Sitting in on a marketing meeting and being bombarded by phrases like ‘demographic breakdown’, ‘behavioural targeting’ and ‘affirmative disclosure’, you might be forgiven for thinking that advertising is a hard science on a par with nuclear physics.
But the newly released Dulux dog commercial – which incidentally marks the 50th anniversary of this advertising icon – indicates otherwise. Us admen hate to admit it, but the industry’s most potent secret weapon is the ‘ah’ factor – a generous dollop of sentimental mush.
Think of the Dulux dog’s cringe worthy stable mates, the Andrex puppy and the PG Tips chimps, and you’ll see what I mean. They’re all soppy enough to make Bambi seem hard-boiled, but of their branding power there can be no question. In fact, so successful have they become that a weird transference has taken place: Old English Sheepdogs are now universally known as Dulux dogs – even by the Kennel Club – and Labradors are forever festooned in pink toilet tissue.
In some ways this breed of advertising is a bit like acupuncture: a quasi-science that seems to work, but we’re not quite sure why or how. OK, we know it has an emotional appeal, but it’s not exactly reducible to a scientific formula.
Speaking of which brings me to quasi- or pseudo-scientific advertising, which is still flavour of the month in shampoo advertising. Pantene were recently hauled up by the short and curlies when a professional chemist phoned to ask them what they meant by their ‘unique pro-vitamin formula’ and how it worked. Pantene took this as their cue for a quick wash-and-go!

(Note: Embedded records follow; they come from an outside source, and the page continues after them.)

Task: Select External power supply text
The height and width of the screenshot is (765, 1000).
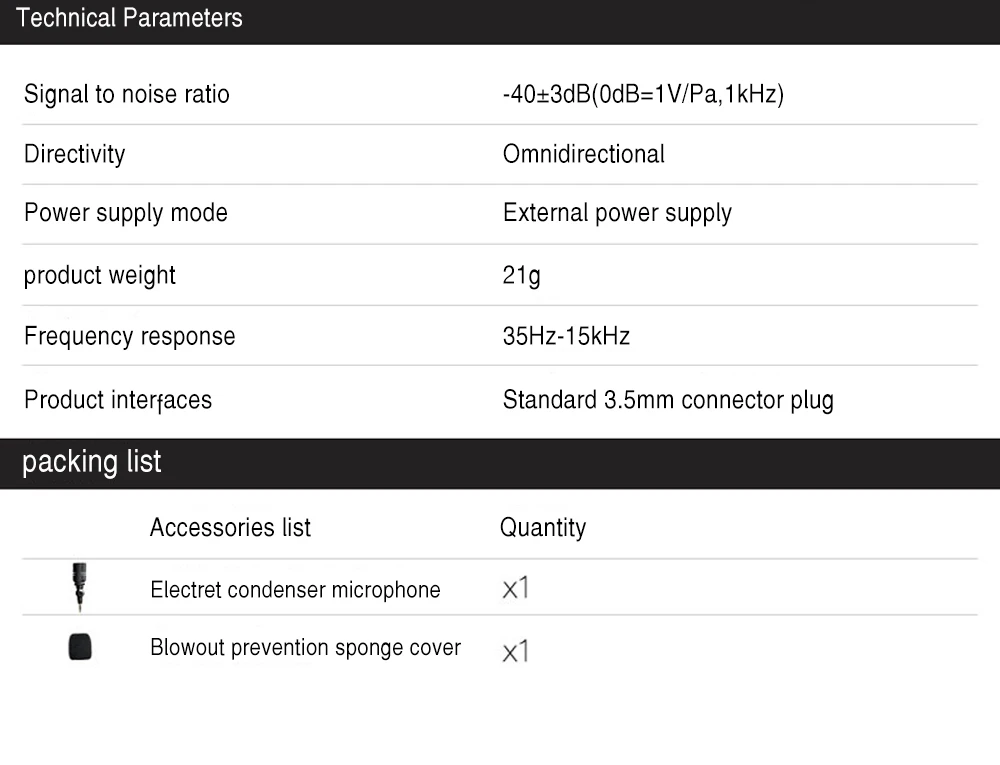Action: (617, 213)
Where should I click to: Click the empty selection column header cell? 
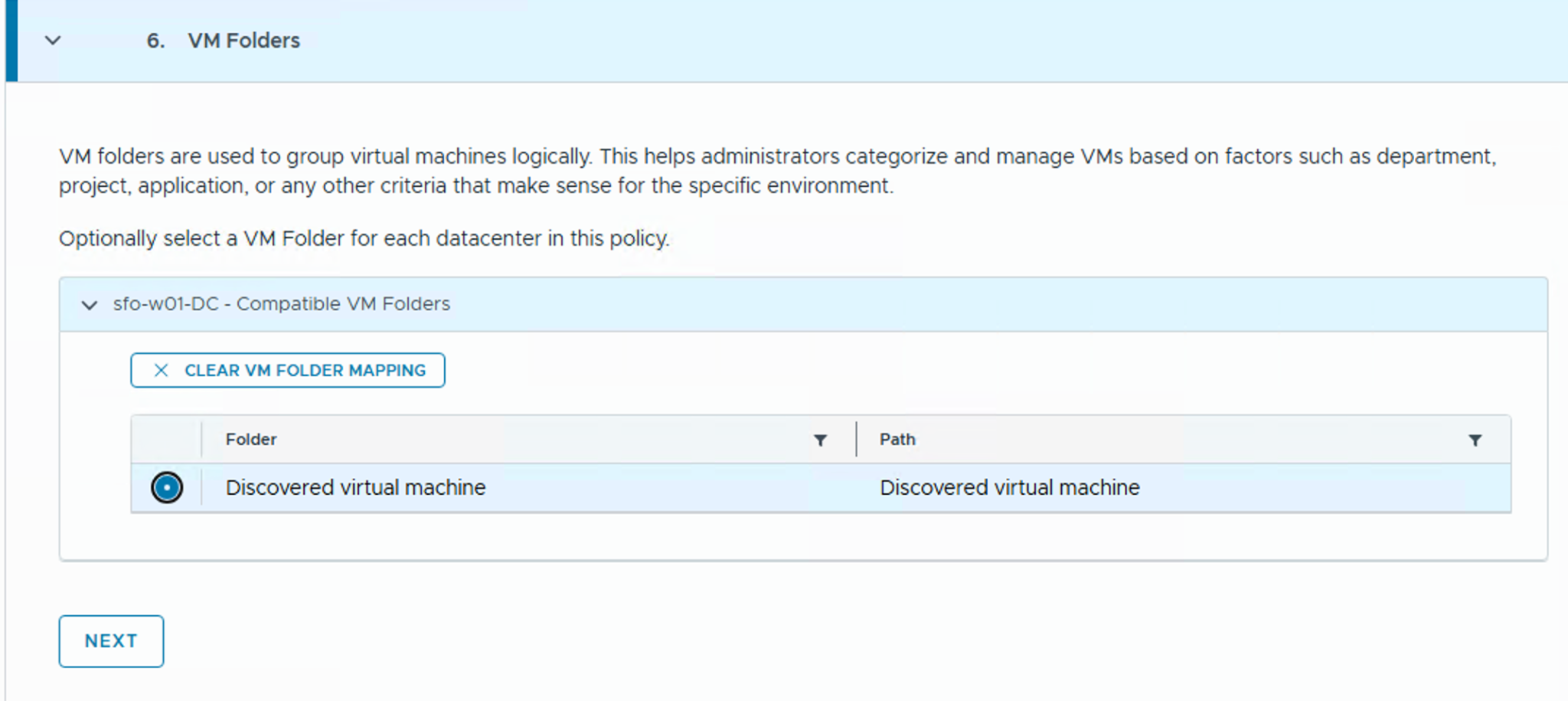(166, 440)
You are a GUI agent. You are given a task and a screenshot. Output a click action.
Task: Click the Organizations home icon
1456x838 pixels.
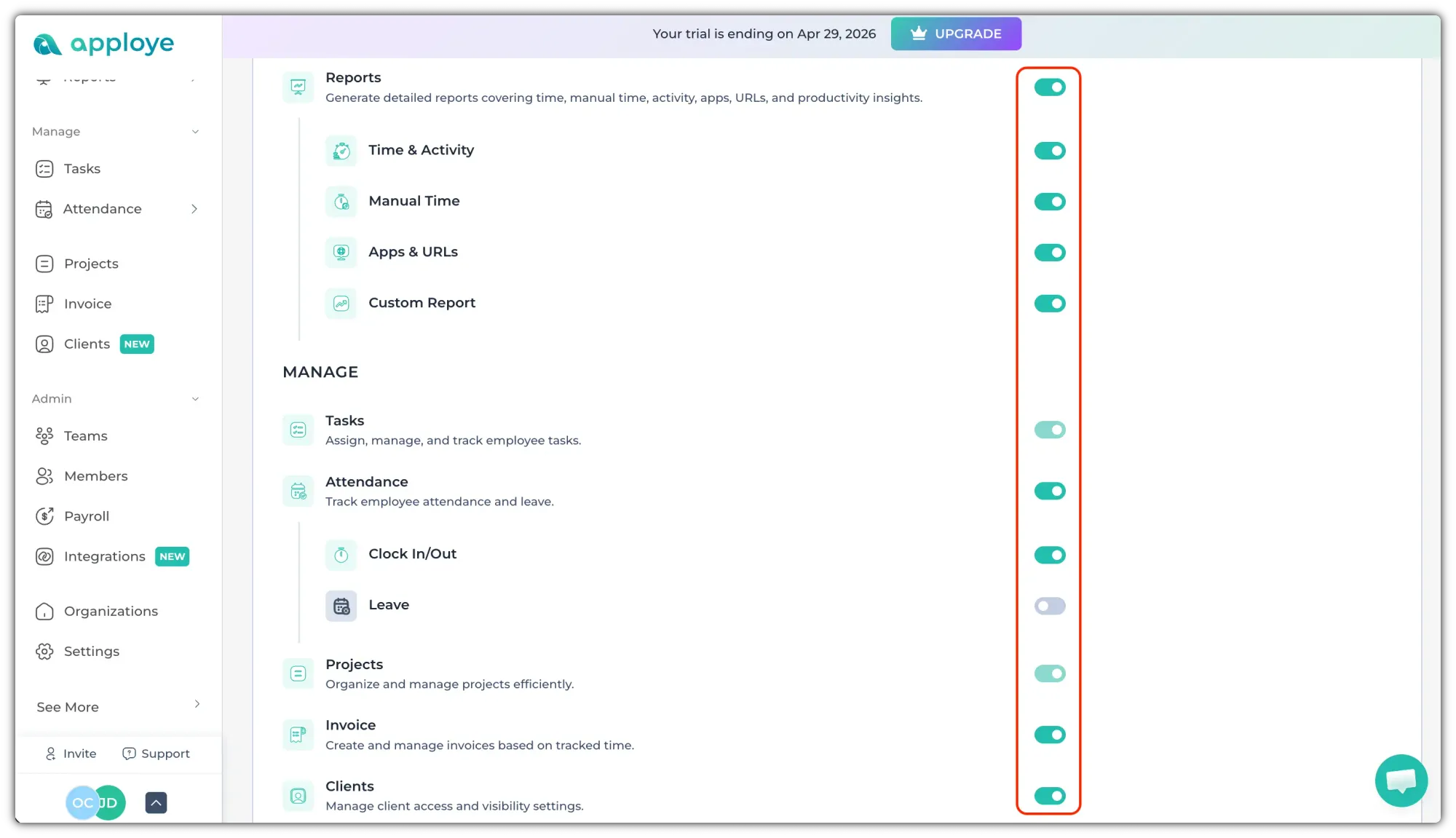point(44,612)
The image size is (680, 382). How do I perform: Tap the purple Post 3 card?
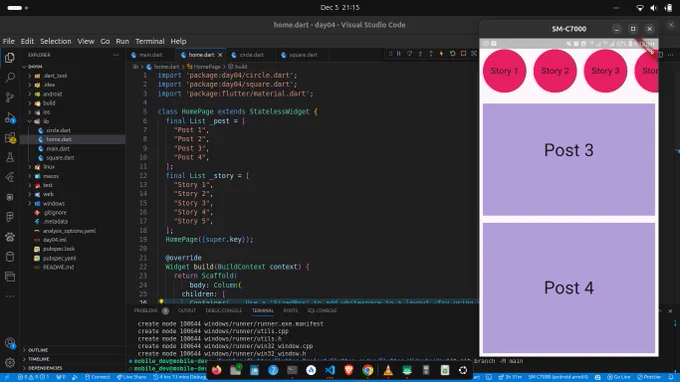(x=569, y=159)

Colgate toothpaste used to be a great one for blinding them with science. Their secret ingredient, you may remember, was ‘activated Gardol’ (whatever that may be), which ‘in university controlled tests was a proven leader in fighting tooth decay’. We admen do love our jargon, don’t we? That one might even qualify as an ‘affirmative disclosure’ (i.e. putting a positive spin on bad news, in this case you’re at risk of tooth decay but we’ve got the answer).
In the same category you might include Colgate’s famous ‘ring of confidence’ (don’t let bad breath ruin your pulling power) and Horlicks’ cure for ‘night starvation’. What a wonderful invention that was, incidentally: a non-existent malady that the advertiser had thoughtfully provided the remedy for! If you haven’t got an obvious product benefit, make one up. Or as Alistair Crompton, a former Saatchi & Saatchi copywriter used to advise: “If you’ve got something to say, say it, but if you’ve got nothing to say, use showmanship”.
You may not realise it, but in the search for something – anything – to say about an otherwise bland product, us copywriters have added immeasurably to our culture and language. No, really. Think of ‘va-va-voom’, ‘being tangoed’, ‘service with a smurf’ and ‘reaching the parts other beers cannot reach’ – all agreeable bits of nonsense worthy of Lewis Carroll or Edward Lear.